Constraints and risks

  • running these tasks should not require any work from Data-Persistence
  • in the WMCS team only User:FNegri-WMF at the moment knows the details of how these cookbooks work, the issues that can occur while running them, how to run the cookbook steps manually if required.
  • there is no clear "inbox" for requests to run the cookbooks, and running them is generally one step in a larger task. creating such "inbox" is not in scope for this decision request, but we should consider it after this task is resolved.

Options considered

Option 1 (status quo)

User:FNegri-WMF will run the cookbooks. When he's not around, someone from Data-Platform-SRE will have to step in.

Pros:

  • No additional effort required from the WMCS team

Cons:

  • Relies on a single person
  • No knowledge sharing
  • Could cause delays when User:FNegri-WMF is not available

Option 2

The WMCS team member who is on clinic duty runs the cookbooks.

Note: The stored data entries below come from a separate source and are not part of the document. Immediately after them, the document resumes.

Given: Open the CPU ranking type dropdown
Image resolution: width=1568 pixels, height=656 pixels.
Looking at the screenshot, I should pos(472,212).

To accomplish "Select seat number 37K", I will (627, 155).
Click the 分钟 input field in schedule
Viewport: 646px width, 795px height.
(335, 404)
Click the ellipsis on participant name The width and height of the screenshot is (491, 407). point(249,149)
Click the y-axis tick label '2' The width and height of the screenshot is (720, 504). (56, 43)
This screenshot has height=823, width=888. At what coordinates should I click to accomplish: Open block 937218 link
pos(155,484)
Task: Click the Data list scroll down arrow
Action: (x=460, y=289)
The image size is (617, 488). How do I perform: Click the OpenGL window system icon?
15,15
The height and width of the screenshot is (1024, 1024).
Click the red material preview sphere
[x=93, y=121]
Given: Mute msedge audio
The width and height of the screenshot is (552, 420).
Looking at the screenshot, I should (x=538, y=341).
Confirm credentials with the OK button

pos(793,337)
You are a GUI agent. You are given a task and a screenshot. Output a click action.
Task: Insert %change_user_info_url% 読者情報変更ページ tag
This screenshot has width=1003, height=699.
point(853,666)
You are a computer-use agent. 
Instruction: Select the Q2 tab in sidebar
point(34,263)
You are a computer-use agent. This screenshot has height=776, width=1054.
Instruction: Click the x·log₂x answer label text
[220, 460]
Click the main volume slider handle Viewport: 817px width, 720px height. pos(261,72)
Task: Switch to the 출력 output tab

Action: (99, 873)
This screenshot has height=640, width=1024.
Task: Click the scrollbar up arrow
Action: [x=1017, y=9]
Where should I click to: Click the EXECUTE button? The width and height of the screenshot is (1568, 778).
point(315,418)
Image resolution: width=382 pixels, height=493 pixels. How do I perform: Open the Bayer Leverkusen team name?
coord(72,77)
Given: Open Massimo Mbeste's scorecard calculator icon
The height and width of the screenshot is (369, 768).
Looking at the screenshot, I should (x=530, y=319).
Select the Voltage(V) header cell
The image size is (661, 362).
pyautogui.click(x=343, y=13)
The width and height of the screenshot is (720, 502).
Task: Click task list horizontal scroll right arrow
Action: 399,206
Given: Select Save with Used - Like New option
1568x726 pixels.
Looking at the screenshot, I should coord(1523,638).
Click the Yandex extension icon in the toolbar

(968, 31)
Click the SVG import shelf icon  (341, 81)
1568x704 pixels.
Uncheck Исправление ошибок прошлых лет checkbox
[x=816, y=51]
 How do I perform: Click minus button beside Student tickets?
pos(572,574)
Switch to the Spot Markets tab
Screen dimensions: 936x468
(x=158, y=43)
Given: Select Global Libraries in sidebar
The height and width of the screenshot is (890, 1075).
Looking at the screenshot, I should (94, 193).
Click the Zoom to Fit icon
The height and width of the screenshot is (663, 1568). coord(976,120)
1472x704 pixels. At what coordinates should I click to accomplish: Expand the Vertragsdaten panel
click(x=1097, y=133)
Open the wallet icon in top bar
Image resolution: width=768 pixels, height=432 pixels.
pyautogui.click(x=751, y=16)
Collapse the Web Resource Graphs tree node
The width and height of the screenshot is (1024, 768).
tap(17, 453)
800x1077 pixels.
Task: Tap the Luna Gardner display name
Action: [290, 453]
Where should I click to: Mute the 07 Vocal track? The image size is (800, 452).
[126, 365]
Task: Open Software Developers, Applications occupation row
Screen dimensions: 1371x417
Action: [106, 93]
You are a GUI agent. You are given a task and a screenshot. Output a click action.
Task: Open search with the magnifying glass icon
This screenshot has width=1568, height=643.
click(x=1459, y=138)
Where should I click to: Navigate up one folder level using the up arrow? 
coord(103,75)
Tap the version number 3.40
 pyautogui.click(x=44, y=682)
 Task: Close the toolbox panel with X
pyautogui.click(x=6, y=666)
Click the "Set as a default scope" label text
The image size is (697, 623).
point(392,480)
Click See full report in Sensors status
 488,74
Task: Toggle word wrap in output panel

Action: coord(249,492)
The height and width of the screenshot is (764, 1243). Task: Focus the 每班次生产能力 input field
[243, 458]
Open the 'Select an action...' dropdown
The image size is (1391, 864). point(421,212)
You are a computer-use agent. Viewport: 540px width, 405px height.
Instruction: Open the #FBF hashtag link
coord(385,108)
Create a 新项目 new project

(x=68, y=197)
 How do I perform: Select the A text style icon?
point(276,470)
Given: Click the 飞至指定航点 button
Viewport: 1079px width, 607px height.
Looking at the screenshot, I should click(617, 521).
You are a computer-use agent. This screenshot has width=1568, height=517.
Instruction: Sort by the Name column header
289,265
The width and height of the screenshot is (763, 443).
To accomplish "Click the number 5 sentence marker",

Only in case of issues, they reach out to User:FNegri-WMF or if he's not available, to Data-Platform-SRE.

Pros:

  • Follows an established team process

Cons:

  • Coordination needed with Data-Platform-SRE because the cookbook also updates the an-redacteddb1001 host.

Option 3

We ask Data-Platform-SRE to take full responsibility for running those cookbooks. Only in case of issues, they reach out to cloud-services-team.

Pros:

  • This somewhat matches what was proposed in this table, under "Applying view changes".

Cons:

  • Data Platform SREs own their dedicated wikireplica host (an-redacteddb*) but have little context about public-facing wikireplica hosts (clouddb*) and the users and tools relying on them.

Option 4

We add an option to the cookbooks to specify which hosts should be targeted, so that each team (cloud-services-team and Data-Platform-SRE) can run the cookbooks when it's most convenient, and target only the hosts they manage.

Pros:

  • More isolation between the teams: we don't have to worry about impacting another team.

Cons:

  • Potential lack of alignment between the views in clouddb* hosts and the views in an-redacteddb* hosts.